Bomb Before You Buy: The Economics of War
By Naomi Klein . Illustrations by J.B. Lowe

Naomi Klein gave the following speech at the second annual Conference of the Peace and Justice Studies Association held October 9-12, 2003, at Evergreen State College in Olympia, Washington. Working under the theme Fostering Alternatives to Violence, the conference brought together leading K-12 teachers, college professors, students, and grassroots activists from around the country to share experiences and develop innovative solutions to violence.

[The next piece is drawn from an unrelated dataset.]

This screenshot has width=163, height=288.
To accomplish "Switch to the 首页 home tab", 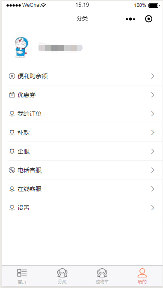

A couple of days after September 11, the National Post newspaper ran a story with the headline “Globalization is So Yesterday.” No one was interested in talking about the ravages of capitalism, we were told. The world was now focused on an entirely new set of issues: war, terror, and the clash of civilizations. Everything we thought we knew before September 11 no longer applied.

It was nonsense, of course. But it is true that many of us in the globalization movement were caught somewhat flatfooted by the military upsurge of these last two years. Yes, many of us instinctively made the transition from trade issues to anti-war activism, but we were not able, at first, to fully connect how warfare is used to enforce the very economic policies we had been fighting against.

The anti-war movement, for its part, faced a similar problem making these connections. The mainstream of the anti-war movement in North America focused almost exclusively on the visible atrocities of war: the violence, the human rights abuses, the broken international laws. When explaining why these wars were erupting, rarely did we surpass pat answers like, “It’s about the oil.” Some even argued that analyzing the economic model that sees war and occupation as market opportunities was “too divisive.” Activists were urged to stay on message, to focus on the effects of war, but not its underlying causes.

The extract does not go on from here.